Sermão aos “bispos” que pregam a iniciativa pessoal

Sir Richard Branson proclamou 2014 “O Ano do Empreendedor”. A cobertura é abundante e imparável: histórias sexy de jovens e velhos que romperam as grilhetas e começaram os seus próprios negócios. Só falam de “adeus cubículo” e “olá liberdade, vitalidade, criatividade”.
Morra Aarons-Mele
Alimentada por uma cobertura da comunicação social, online ou não, de um estilo de vida idealizado, esta “pornografia do empreendedorismo” apresenta uma realidade retocada em que todo o trabalho é sempre significativo, e dirigir o seu próprio negócio é a maneira de conseguir uma melhor harmonia entre o trabalho e a vida pessoal.

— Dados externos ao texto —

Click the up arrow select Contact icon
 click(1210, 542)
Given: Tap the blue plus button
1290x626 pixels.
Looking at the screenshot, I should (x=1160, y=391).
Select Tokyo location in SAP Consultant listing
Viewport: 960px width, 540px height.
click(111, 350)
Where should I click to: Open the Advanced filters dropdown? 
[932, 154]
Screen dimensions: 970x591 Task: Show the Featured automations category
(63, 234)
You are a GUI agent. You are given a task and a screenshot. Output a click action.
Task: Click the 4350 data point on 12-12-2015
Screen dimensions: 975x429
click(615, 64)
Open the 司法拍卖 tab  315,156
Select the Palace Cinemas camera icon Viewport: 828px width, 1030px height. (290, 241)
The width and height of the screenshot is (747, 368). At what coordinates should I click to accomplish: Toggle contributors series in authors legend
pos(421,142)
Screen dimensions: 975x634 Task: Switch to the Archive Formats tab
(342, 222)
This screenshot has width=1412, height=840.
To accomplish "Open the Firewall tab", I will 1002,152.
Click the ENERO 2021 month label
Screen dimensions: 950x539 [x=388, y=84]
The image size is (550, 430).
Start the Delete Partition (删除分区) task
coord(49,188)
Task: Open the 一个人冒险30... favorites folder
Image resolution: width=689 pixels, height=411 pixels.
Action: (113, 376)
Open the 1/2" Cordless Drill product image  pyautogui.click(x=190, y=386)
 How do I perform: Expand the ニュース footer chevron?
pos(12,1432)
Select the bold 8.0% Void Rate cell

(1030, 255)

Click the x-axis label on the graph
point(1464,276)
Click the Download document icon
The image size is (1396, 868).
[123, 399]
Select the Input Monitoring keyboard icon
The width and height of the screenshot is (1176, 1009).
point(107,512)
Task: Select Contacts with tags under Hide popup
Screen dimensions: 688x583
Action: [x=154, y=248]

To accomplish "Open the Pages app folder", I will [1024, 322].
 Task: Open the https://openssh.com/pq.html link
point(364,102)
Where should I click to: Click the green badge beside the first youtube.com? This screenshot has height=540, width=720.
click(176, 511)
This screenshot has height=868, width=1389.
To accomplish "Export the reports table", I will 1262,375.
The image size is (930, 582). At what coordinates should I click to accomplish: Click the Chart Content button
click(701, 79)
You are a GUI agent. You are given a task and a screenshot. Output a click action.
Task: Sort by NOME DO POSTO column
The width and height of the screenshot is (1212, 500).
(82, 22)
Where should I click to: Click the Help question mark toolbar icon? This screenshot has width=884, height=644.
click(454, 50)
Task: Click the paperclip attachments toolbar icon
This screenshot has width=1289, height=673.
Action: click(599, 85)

Porém, a realidade de iniciar e dirigir pequenos negócios é diferente da fantasia – e posso dizê-lo, porque dirijo um e sou casada com um empreendedor. Começar uma empresa não significa libertar-se da rotina, mas sim que as responsabilidades são todas suas, mesmo que seja domingo de manhã ou sexta-feira à noite.
Além disso, não é possível que cada jovem licenciado inteligente lance a sua própria empresa bem-sucedida. Uma parte de mim tem vontade de chorar sempre que conheço um jovem estudante inteligente e vejo que a noção de se juntar a uma instituição respeitada e já existente não pode competir com a ideia de criar uma.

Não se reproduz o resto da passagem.